**About this exercise**
Set down the entries once more exactly as they were written.

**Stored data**
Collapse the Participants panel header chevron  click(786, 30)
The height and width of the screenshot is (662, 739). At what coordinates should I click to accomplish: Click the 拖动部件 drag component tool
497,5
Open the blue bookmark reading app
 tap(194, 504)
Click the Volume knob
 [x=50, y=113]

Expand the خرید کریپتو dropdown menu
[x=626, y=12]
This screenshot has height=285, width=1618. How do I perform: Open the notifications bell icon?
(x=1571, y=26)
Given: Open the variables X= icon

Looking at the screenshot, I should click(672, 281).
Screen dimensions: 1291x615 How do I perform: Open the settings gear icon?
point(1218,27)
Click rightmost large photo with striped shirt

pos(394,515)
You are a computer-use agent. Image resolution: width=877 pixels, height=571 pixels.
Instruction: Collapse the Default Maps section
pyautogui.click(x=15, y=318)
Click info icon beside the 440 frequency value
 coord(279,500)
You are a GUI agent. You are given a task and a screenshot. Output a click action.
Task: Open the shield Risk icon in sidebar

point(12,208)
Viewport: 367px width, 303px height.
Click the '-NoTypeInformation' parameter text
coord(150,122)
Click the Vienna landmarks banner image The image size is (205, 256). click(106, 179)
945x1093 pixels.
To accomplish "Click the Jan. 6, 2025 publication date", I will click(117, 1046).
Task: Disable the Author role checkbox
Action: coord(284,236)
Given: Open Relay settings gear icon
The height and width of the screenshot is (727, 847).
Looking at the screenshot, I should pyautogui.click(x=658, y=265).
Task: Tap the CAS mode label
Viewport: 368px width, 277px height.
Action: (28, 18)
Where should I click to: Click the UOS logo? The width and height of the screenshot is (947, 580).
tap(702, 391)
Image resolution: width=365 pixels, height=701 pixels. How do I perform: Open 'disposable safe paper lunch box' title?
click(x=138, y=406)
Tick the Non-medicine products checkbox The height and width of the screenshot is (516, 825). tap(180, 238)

**Answer for the task**
Collapse the Participants panel header chevron  click(786, 30)
The height and width of the screenshot is (662, 739). At what coordinates should I click to accomplish: Click the 拖动部件 drag component tool
497,5
Open the blue bookmark reading app
 tap(194, 504)
Click the Volume knob
 [x=50, y=113]

Expand the خرید کریپتو dropdown menu
[x=626, y=12]
This screenshot has height=285, width=1618. How do I perform: Open the notifications bell icon?
(x=1571, y=26)
Given: Open the variables X= icon

Looking at the screenshot, I should click(672, 281).
Screen dimensions: 1291x615 How do I perform: Open the settings gear icon?
point(1218,27)
Click rightmost large photo with striped shirt

pos(394,515)
You are a computer-use agent. Image resolution: width=877 pixels, height=571 pixels.
Instruction: Collapse the Default Maps section
pyautogui.click(x=15, y=318)
Click info icon beside the 440 frequency value
 coord(279,500)
You are a GUI agent. You are given a task and a screenshot. Output a click action.
Task: Open the shield Risk icon in sidebar

point(12,208)
Viewport: 367px width, 303px height.
Click the '-NoTypeInformation' parameter text
coord(150,122)
Click the Vienna landmarks banner image The image size is (205, 256). click(106, 179)
945x1093 pixels.
To accomplish "Click the Jan. 6, 2025 publication date", I will click(117, 1046).
Task: Disable the Author role checkbox
Action: coord(284,236)
Given: Open Relay settings gear icon
The height and width of the screenshot is (727, 847).
Looking at the screenshot, I should pyautogui.click(x=658, y=265).
Task: Tap the CAS mode label
Viewport: 368px width, 277px height.
Action: (28, 18)
Where should I click to: Click the UOS logo? The width and height of the screenshot is (947, 580).
tap(702, 391)
Image resolution: width=365 pixels, height=701 pixels. How do I perform: Open 'disposable safe paper lunch box' title?
click(x=138, y=406)
Tick the Non-medicine products checkbox The height and width of the screenshot is (516, 825). tap(180, 238)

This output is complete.